SGP:561 - 86 points.

WIRD 2 yo 2022/2024 ‘High Ester’ (59%, Planteray, Barbados, Whisky Live 2024, 300 bottles)

WIRD 2 yo 2022/2024 ‘High Ester’ (59%, Planteray, Barbados, Whisky Live 2024, 300 bottles) Four stars
The West Indies Rum Distillery, by far the largest distillery in Barbados, has belonged to Cognac Ferrand since 2017. This rum is double-distilled in a pot still (a replica of an old John Dore). I’m not exactly sure what ester level we’re dealing with here, but let’s approach it without preconceptions. Colour: pale gold. Nose: definitely high-ester in style, with just the right amount of rubber boots, coal tar, cider vinegar, olives, and antiseptic. In the background, the expected overripe bananas and crushed black pepper. With water: it barely calms down, still holding onto peppery rubber notes. Mouth (neat): very powerful, with a highly peppery style that sets it apart from Jamaican high-esters, then leaning more towards a rooty profile (gentian, wild carrot) while passing through very ripe exotic fruits (bordering on ammonia—we love that). With water: it ‘scrapes’ a little now, which we also enjoy. Roots and pepper plus lemon peel. Finish: long, with a fino-like edge. Basalt, fresh walnuts, brine, varnish, and orange cake. Comments: its two years of age have never been an issue. A very good alternative to the Jamaicans and the grand-arômes from France.
SGP:562 - 86 points.

Diamond 20 yo 2003/2024 (51.6% The Roots, Guyana, bourbon cask, 174 bottles)
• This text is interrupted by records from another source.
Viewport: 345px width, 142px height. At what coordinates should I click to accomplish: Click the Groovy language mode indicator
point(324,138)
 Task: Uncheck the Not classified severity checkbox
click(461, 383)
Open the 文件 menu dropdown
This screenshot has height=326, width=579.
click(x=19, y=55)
Diamond 20 yo 2003/2024 (51.6% The Roots, Guyana, bourbon cask, 174 bottles) Four stars
Ex-French Savalle column (in copper), which would suggest an ‘Uitvlugt’ origin. Colour: copper amber. Nose: this is almost entirely about olives! And God knows we love olives. Magnificent black tapenade (with anchovies, of course). With water: lovage and prunes come in to complete the picture. An amusing combination. Mouth (neat): very unusual, slightly astringent, loaded with peppered chocolate this time, with some paint-like notes over the top. With water: the water dissolves everything and brings out much gentler stewed fruits. Apple compote with liquorice, a pinch of salt, and a drop of tequila. Finish: fairly long, with a hint of turpentine. That too dissolves the paint. Mocha and very dark tea. Comments: bonus points for the originality of the profile.
SGP:462 - 87 points.

Hampden 'Great House Distillery Edition 2024' (57%, OB, Jamaica)
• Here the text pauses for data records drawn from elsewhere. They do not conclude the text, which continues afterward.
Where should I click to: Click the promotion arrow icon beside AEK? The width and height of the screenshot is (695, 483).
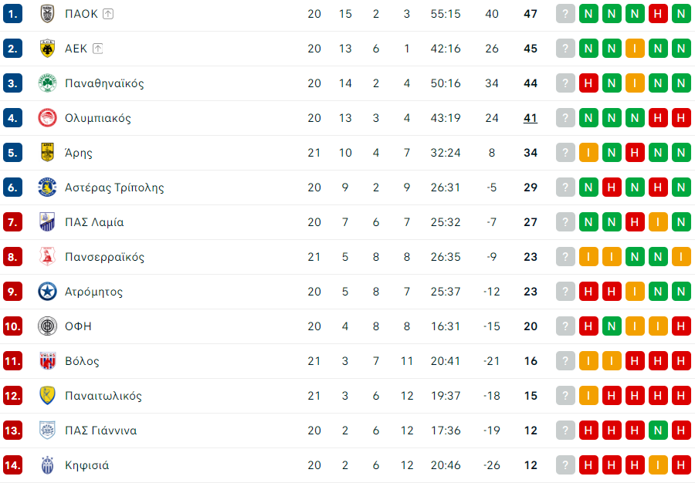click(x=98, y=49)
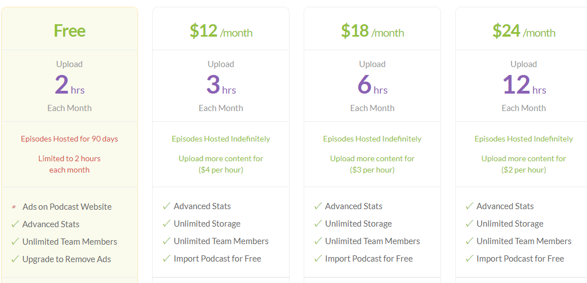Screen dimensions: 587x283
Task: Click the '$2 per hour' upload note
Action: point(524,170)
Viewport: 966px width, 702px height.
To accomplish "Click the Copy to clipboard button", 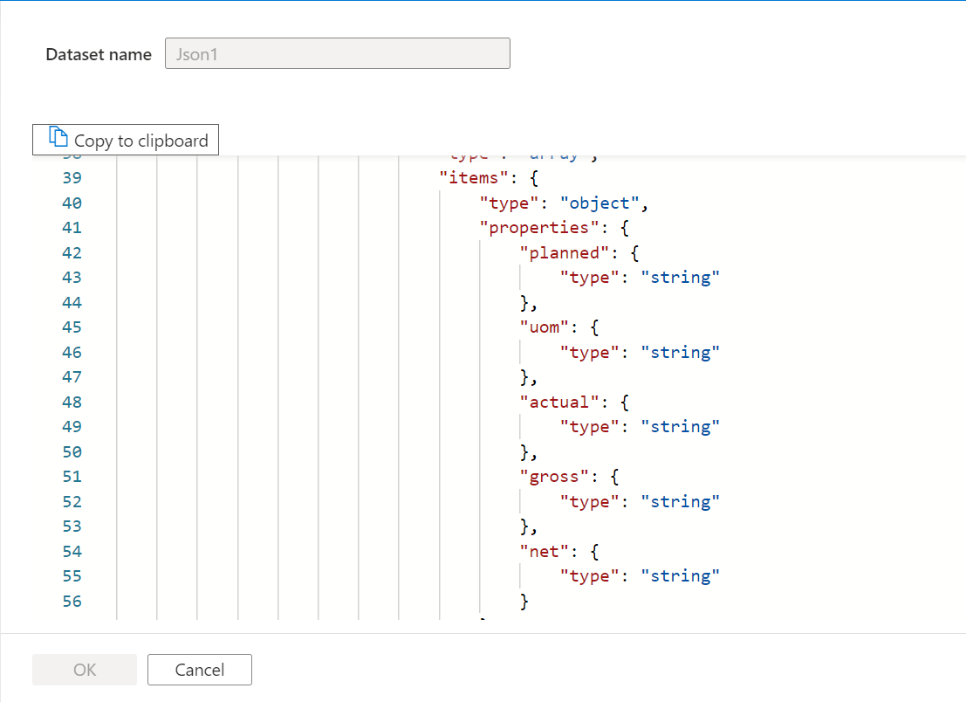I will coord(126,140).
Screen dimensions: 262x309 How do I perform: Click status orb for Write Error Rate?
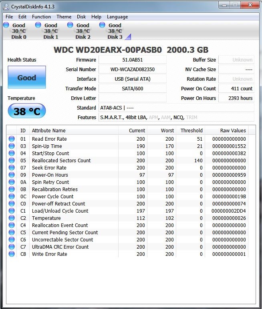pyautogui.click(x=12, y=254)
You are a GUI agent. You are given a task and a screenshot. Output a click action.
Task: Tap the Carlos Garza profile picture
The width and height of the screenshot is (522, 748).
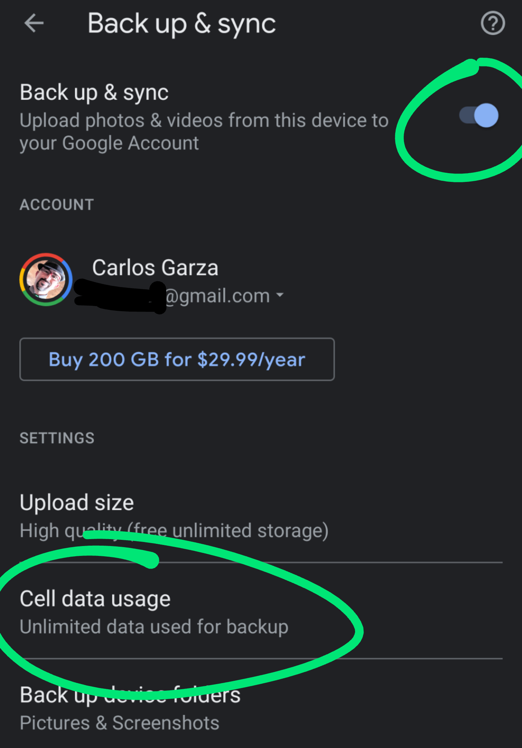(46, 279)
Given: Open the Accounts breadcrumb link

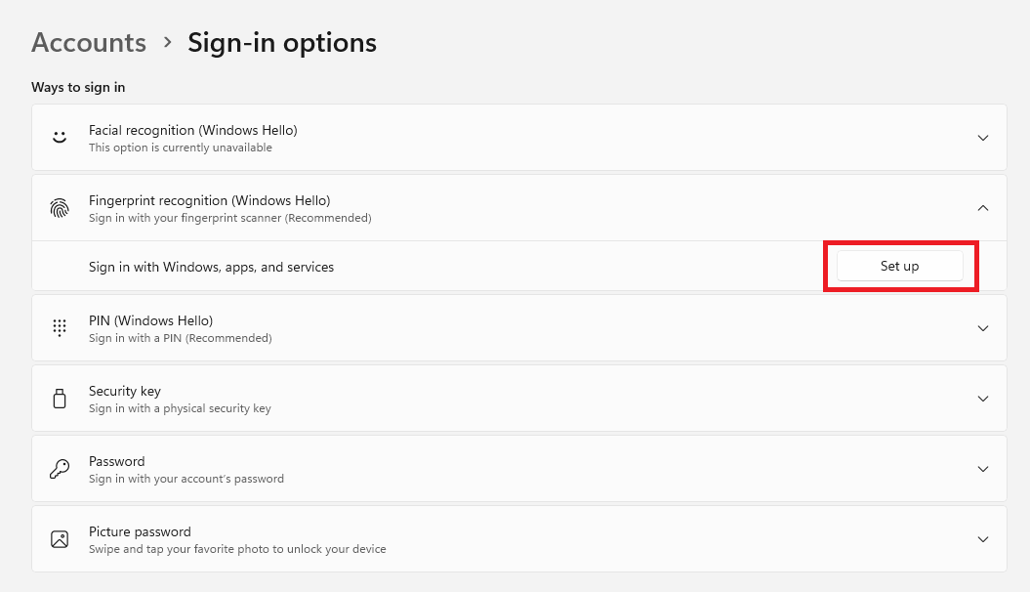Looking at the screenshot, I should [x=88, y=42].
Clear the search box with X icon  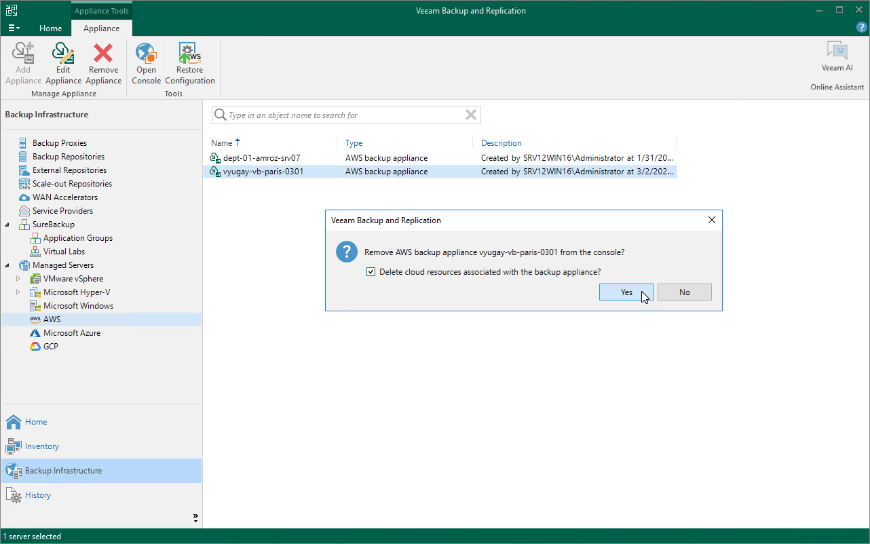[471, 115]
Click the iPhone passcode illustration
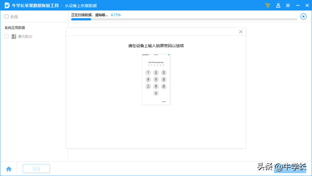312x176 pixels. [x=156, y=79]
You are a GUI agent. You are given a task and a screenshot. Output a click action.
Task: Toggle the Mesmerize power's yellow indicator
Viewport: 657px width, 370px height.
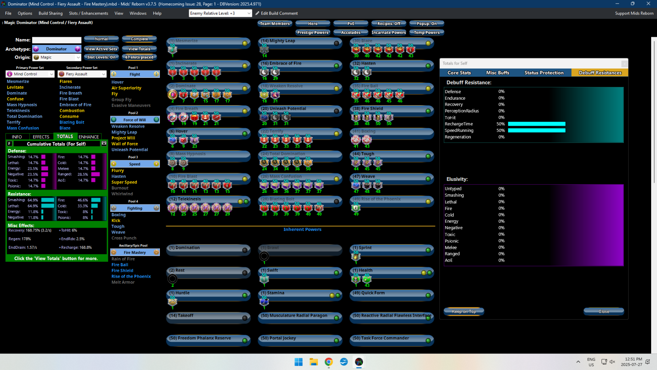coord(245,43)
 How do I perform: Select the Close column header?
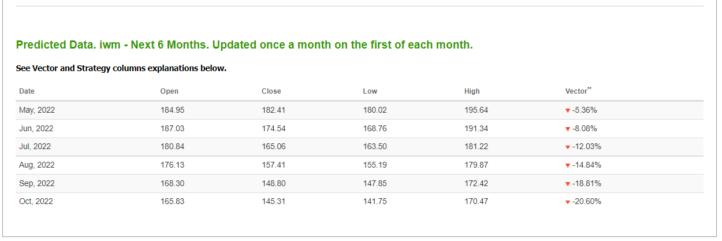[x=271, y=91]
Hampden 'Great House Distillery Edition 2024' (57%, OB, Jamaica) Four stars and a half
Previous editions had been nothing short of perfect, highly emblematic of the Hampden style, transcending marques, ages, and vintages. In theory, there’s no reason why 2024 should be any different, is there? So, let’s get straight to it… Colour: straw. Nose: rather gentle but packed with all its usual attributes—fermented fruits, acetone, varnish, olives, seawater, tar, and carbon. With water: small touches of white radish and molasses join the mix. Mouth (neat): salted liquorice, sharper apple juice, lemon juice, varnish, and brine. With water: similar, with the addition of a little cane sugar and pepper. A hint of glutamate and clove. Finish: long, salty, peppery, maritime, and tarry. Comments: the perfect Christmas gift for those who love rum but haven’t yet discovered the Jamaican ‘high-ester’ style. Oh dear, it seems I’ve just made a purchase recommendation… I’m sorry. This edition feels a touch softer than the others, I believe.
SGP:463 - 89 points.

New Yarmouth 30 yo 1994/2024 (67.6%, FRC, Jamaica, 199 bottles)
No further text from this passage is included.